_LISTED RECORDS_
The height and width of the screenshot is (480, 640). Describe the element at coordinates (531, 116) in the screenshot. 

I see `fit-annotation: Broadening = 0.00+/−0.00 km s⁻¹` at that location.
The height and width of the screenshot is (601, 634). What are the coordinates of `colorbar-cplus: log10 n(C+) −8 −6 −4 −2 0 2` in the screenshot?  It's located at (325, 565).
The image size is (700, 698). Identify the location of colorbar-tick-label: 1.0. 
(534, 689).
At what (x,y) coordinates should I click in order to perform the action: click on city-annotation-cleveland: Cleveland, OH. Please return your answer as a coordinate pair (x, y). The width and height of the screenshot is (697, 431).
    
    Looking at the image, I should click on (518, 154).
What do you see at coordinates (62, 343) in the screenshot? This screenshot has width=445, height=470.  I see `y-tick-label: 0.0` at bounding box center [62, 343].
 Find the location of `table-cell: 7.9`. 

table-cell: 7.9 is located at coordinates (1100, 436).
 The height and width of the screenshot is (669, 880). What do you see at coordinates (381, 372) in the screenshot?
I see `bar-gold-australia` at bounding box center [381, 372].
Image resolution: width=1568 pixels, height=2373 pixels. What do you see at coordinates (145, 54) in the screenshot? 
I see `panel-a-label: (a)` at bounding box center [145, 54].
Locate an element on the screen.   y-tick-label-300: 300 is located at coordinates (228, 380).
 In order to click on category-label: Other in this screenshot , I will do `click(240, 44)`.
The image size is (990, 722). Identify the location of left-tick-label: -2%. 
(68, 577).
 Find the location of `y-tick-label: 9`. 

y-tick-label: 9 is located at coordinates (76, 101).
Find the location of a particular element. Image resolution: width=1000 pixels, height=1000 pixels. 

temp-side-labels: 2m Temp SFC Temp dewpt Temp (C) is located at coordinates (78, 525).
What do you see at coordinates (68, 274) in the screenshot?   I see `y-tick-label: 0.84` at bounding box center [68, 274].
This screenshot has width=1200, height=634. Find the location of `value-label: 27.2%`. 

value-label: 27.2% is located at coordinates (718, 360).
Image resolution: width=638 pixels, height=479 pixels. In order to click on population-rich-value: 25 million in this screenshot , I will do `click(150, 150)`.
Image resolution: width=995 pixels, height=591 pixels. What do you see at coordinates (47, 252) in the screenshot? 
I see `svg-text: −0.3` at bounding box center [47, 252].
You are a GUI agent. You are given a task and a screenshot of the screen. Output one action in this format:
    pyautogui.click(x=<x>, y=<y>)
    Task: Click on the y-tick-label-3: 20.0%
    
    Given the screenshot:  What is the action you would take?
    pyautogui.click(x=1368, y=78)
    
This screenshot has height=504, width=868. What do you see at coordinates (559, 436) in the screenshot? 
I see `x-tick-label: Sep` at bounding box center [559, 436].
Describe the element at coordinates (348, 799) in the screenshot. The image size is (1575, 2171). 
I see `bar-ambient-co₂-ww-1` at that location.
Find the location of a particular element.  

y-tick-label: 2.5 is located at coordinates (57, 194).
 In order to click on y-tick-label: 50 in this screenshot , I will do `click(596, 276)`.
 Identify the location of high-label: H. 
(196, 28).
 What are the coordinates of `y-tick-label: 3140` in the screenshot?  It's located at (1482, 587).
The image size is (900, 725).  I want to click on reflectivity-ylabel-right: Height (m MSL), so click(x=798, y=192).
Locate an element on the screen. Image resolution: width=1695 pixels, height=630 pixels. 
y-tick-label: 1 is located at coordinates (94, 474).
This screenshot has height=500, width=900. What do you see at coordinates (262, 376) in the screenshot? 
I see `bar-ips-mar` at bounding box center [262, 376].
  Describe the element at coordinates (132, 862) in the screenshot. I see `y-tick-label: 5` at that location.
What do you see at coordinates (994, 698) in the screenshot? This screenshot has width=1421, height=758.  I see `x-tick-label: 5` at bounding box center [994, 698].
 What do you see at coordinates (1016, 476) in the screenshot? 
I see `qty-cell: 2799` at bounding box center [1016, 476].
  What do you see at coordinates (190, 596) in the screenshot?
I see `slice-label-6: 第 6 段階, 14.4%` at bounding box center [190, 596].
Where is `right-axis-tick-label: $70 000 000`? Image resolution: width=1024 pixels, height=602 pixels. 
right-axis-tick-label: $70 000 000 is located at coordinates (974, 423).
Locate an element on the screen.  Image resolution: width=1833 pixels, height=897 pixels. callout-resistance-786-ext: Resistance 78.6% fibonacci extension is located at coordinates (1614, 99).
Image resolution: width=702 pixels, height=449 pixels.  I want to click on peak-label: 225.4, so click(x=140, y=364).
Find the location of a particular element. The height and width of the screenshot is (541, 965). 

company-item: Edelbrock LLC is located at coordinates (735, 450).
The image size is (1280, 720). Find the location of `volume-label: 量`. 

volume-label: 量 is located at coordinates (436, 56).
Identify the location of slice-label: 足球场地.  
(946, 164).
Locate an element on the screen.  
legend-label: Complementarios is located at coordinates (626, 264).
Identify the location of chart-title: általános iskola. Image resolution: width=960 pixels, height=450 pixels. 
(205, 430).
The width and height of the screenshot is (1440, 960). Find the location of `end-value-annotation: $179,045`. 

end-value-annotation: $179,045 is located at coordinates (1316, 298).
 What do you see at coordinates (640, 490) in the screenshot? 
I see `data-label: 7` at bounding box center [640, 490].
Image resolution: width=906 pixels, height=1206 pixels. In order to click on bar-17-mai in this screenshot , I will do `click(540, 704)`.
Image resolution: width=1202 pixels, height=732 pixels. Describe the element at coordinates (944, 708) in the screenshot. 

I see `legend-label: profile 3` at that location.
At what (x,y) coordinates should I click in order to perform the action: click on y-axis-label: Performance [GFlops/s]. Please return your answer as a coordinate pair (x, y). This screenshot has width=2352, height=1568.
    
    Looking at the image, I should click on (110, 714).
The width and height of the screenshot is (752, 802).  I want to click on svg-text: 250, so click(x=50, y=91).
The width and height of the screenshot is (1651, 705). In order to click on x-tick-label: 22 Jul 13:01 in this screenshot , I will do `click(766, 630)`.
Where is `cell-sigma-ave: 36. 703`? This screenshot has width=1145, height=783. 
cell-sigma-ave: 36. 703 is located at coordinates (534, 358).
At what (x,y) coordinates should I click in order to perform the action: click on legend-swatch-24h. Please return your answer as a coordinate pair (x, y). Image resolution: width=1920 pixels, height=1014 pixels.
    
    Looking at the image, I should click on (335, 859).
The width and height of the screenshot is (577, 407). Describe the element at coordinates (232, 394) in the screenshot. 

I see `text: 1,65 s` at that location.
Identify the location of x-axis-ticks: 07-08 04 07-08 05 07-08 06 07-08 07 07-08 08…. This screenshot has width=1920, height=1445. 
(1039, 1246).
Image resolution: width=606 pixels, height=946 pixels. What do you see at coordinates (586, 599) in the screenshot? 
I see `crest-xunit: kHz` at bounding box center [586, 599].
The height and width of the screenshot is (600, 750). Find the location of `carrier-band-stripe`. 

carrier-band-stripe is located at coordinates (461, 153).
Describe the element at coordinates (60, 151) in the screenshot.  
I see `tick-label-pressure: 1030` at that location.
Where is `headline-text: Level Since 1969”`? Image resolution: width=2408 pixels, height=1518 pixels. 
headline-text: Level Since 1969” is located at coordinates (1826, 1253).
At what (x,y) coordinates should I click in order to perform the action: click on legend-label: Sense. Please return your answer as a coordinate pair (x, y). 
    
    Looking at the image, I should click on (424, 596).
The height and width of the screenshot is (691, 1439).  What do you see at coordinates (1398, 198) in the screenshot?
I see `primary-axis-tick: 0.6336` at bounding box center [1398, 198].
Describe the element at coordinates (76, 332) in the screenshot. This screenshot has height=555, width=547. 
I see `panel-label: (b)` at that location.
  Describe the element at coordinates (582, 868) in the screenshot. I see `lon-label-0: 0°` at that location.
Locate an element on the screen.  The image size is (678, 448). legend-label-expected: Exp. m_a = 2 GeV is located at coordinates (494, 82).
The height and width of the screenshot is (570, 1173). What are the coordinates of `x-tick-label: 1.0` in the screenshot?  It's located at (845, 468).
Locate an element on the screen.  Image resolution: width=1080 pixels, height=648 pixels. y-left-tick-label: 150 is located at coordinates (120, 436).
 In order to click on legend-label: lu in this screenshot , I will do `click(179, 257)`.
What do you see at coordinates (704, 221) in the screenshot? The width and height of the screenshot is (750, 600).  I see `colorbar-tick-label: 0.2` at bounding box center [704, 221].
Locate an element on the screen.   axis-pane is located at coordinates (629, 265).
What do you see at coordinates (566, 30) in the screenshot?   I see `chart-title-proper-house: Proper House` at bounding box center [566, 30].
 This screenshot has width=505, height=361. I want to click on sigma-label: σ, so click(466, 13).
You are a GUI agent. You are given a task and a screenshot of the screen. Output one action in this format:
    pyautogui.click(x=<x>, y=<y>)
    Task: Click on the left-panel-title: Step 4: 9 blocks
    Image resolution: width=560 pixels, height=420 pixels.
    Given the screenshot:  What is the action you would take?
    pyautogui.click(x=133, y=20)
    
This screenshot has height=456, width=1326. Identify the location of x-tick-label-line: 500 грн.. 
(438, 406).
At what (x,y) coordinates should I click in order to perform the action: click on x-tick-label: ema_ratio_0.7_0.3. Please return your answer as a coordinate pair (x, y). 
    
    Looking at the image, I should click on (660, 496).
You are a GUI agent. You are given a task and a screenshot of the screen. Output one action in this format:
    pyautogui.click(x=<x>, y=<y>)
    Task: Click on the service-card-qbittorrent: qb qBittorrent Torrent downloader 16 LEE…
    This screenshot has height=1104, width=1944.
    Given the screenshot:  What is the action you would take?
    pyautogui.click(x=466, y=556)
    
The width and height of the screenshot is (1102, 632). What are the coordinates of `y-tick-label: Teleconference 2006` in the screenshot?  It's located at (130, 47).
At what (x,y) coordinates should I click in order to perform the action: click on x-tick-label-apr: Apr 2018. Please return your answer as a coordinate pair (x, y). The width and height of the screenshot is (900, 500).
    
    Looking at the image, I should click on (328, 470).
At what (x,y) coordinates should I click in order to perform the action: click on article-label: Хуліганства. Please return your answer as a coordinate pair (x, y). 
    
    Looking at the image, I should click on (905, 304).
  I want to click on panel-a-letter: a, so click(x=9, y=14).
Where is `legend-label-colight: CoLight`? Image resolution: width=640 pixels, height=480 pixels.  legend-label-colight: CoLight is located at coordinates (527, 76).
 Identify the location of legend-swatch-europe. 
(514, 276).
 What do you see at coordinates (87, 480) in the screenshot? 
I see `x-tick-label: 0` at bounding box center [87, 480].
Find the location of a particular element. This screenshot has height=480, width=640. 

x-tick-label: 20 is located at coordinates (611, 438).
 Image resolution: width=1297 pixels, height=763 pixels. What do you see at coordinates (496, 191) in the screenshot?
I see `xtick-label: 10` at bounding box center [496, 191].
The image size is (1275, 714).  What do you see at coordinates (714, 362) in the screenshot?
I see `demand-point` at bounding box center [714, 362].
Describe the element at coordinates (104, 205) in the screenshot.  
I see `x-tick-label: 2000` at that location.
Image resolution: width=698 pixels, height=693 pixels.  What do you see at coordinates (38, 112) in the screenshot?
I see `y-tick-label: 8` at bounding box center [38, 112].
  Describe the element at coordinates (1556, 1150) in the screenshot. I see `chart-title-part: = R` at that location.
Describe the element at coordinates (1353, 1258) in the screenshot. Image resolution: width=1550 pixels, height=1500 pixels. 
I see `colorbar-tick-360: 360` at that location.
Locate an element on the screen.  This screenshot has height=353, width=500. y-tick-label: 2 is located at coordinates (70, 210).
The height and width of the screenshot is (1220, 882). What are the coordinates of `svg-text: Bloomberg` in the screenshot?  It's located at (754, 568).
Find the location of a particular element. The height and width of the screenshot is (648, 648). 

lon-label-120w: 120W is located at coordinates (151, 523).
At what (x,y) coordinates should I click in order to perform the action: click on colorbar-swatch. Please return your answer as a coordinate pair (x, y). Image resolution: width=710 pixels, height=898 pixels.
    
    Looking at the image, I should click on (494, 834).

_WHAT YOU HAVE TO DO_
Can you recast the material above, from the line with "The image size is (700, 698)." to the line with "What do you see at coordinates (62, 343)", as a Markdown table with columns No. and Text, one numbered row per line and blank lines omitted?

_ANSWER BELOW_
| No. | Text |
|---|---|
| 1 | The image size is (700, 698). Identify the location of colorbar-tick-label: 1.0.  |
| 2 | (534, 689). |
| 3 | At what (x,y) coordinates should I click in order to perform the action: click on city-annotation-cleveland: Cleveland, OH. Please return your answer as a coordinate pair (x, y). The width and height of the screenshot is (697, 431). |
| 4 |     Looking at the image, I should click on (518, 154). |
| 5 | What do you see at coordinates (62, 343) in the screenshot? This screenshot has width=445, height=470.  I see `y-tick-label: 0.0` at bounding box center [62, 343]. |